Personal information
- Full name: Jaime Vallejo Mellado
- Date of birth: 18 May 2002 (age 24)
- Place of birth: Tudela, Spain
- Height: 1.79 m (5 ft 10 in)
- Position: Left-back

Youth career
- Corellano
- 2017–2021: Zaragoza

Senior career*
- Years: Team / Apps / (Gls)
- 2021–2025: Zaragoza B / 99 / (8)
- 2025–2026: Zaragoza / 2 / (0)
- 2025–2026: → Eldense (loan) / 17 / (1)

= Jaime Vallejo =

Spanish footballer

Jaime Vallejo Mellado (born 18 May 2002) is a Spanish footballer who plays as a right-back.

==Career==
Born in Tudela, Navarre, Vallejo joined Real Zaragoza's youth categories in 2017, from CD Corellano. He made his senior debut with the reserves on 21 March 2021, starting in a 0–0 Tercera División away draw against SD Huesca B.

Vallejo scored his first senior goal on 14 November 2021, netting the B's second in a 3–0 Tercera División RFEF home win over Atlético Monzón, and was a regular starter for the side during the season as they achieved promotion to Segunda Federación. In April 2024, he suffered a knee injury during a match for the B-side.
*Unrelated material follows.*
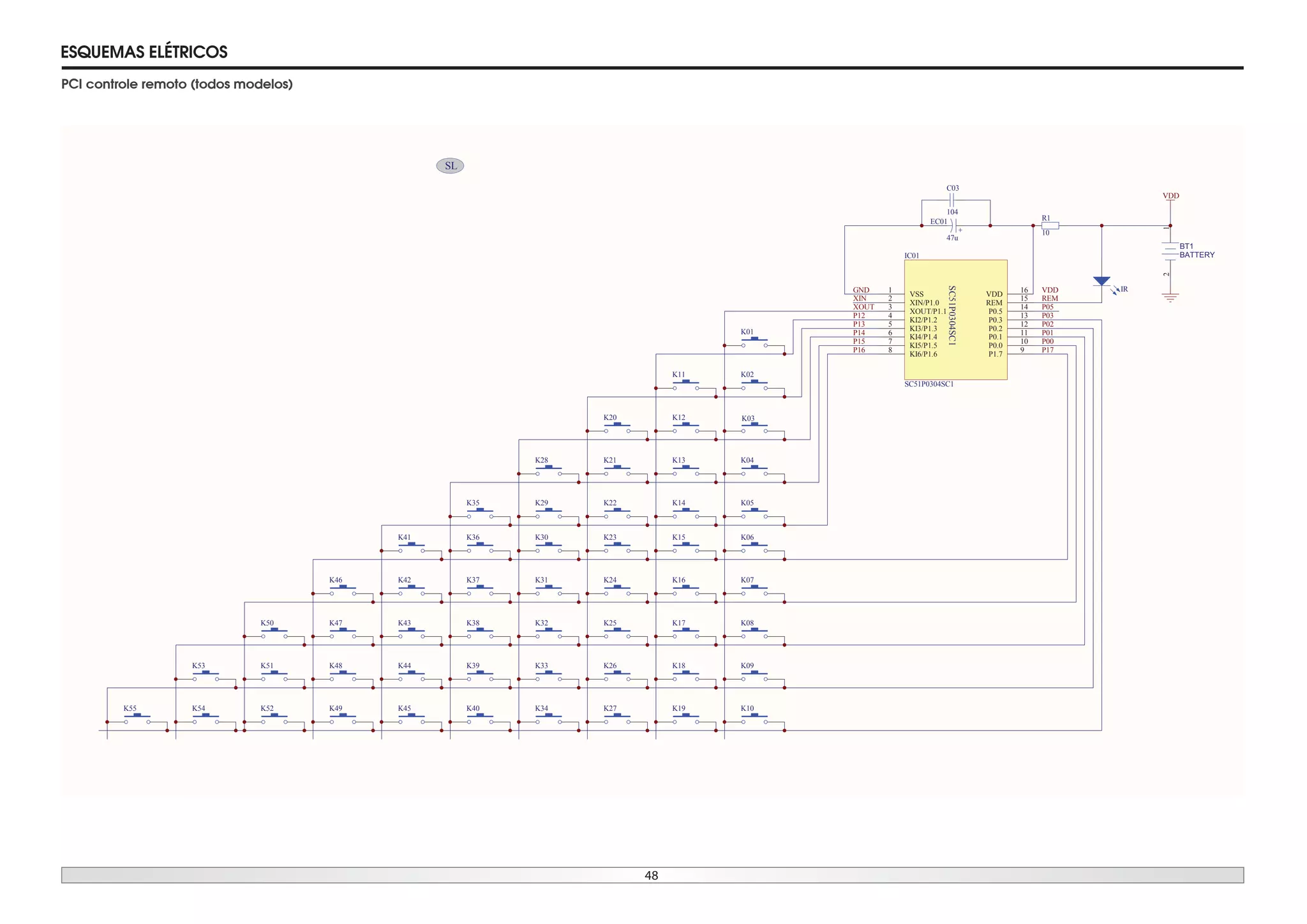Click the SL oval badge

coord(450,166)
On 30 July 2024, Vallejo renewed his contract with the Maños. He returned to action in January 2025, and made his first team debut on 7 February of that year, coming on as a late substitute for fellow youth graduate Adrián Liso in a 2–1 Segunda División away loss to Albacete Balompié.

On 4 August 2025, Vallejo was loaned to Primera Federación side CD Eldense for one year.